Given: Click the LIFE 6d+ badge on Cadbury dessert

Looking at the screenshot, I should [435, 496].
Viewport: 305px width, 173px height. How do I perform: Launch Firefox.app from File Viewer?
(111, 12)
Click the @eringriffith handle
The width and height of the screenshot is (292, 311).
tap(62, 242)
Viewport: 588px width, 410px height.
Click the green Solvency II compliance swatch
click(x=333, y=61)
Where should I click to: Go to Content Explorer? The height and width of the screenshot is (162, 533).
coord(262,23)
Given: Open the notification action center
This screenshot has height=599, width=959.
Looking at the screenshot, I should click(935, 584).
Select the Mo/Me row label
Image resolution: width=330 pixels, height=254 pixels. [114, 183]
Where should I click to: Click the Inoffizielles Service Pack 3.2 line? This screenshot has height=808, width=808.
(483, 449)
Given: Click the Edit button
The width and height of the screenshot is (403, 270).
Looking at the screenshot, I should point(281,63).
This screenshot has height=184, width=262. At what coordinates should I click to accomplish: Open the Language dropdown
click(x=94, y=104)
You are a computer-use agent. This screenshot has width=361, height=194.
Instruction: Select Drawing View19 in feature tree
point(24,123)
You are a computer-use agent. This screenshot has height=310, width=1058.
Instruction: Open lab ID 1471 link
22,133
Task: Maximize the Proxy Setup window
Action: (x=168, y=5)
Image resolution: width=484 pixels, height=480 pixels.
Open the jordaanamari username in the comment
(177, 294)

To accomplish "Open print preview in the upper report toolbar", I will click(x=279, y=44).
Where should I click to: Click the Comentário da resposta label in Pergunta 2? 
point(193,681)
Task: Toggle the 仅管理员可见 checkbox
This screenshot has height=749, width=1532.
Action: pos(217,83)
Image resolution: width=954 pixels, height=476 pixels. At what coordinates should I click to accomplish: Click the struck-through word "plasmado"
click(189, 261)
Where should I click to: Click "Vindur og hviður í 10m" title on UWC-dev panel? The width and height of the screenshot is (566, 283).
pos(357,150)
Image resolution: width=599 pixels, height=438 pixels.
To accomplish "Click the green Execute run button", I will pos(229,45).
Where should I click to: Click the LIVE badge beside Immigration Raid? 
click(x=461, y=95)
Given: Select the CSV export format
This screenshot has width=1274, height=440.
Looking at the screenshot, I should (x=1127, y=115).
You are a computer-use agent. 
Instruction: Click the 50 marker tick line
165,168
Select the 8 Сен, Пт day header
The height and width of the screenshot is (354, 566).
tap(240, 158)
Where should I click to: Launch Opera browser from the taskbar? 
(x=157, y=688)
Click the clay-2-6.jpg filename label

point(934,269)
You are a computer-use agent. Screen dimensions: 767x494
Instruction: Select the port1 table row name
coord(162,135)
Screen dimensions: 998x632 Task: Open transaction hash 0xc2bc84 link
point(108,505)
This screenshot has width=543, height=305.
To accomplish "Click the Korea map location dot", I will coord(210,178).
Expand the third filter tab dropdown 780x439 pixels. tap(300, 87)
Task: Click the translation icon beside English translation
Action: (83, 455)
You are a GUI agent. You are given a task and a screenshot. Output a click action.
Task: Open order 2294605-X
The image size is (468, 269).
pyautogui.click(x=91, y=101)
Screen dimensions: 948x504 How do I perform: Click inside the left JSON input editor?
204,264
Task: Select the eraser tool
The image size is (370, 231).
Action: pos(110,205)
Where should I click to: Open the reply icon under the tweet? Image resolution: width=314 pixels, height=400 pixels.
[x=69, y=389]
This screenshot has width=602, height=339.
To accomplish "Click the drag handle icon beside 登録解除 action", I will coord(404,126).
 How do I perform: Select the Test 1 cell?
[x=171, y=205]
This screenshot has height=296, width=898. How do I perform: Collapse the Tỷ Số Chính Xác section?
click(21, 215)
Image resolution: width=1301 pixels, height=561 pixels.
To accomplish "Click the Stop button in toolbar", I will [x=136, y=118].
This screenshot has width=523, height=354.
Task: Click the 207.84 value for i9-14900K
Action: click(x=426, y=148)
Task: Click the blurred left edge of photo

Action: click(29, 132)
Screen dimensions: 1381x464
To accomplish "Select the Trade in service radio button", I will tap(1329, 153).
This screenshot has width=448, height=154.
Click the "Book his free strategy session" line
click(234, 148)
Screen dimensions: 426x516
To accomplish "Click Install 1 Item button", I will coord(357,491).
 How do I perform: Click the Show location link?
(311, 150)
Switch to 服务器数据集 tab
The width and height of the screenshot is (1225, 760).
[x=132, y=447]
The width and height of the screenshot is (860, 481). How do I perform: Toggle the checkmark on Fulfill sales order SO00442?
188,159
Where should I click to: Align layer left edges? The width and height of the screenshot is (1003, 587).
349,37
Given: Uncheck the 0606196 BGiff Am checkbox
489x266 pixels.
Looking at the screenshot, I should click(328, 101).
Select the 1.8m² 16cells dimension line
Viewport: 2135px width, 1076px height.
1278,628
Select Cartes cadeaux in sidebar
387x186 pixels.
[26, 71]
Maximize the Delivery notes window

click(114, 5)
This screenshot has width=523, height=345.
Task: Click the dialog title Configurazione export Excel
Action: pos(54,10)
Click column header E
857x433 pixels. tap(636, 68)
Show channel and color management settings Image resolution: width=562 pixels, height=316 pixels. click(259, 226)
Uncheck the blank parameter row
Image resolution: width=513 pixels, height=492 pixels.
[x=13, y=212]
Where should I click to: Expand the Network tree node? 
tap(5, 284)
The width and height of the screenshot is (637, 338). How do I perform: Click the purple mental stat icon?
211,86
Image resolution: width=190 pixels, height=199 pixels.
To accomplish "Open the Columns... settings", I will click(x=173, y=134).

========================================================================

_Directions for this task:_ Reproduce the records word for word, from the first line through the line that contains "click(x=333, y=61)", including both.

_Task answer:_
Given: Click the LIFE 6d+ badge on Cadbury dessert

Looking at the screenshot, I should [435, 496].
Viewport: 305px width, 173px height. How do I perform: Launch Firefox.app from File Viewer?
(111, 12)
Click the @eringriffith handle
The width and height of the screenshot is (292, 311).
tap(62, 242)
Viewport: 588px width, 410px height.
Click the green Solvency II compliance swatch
click(x=333, y=61)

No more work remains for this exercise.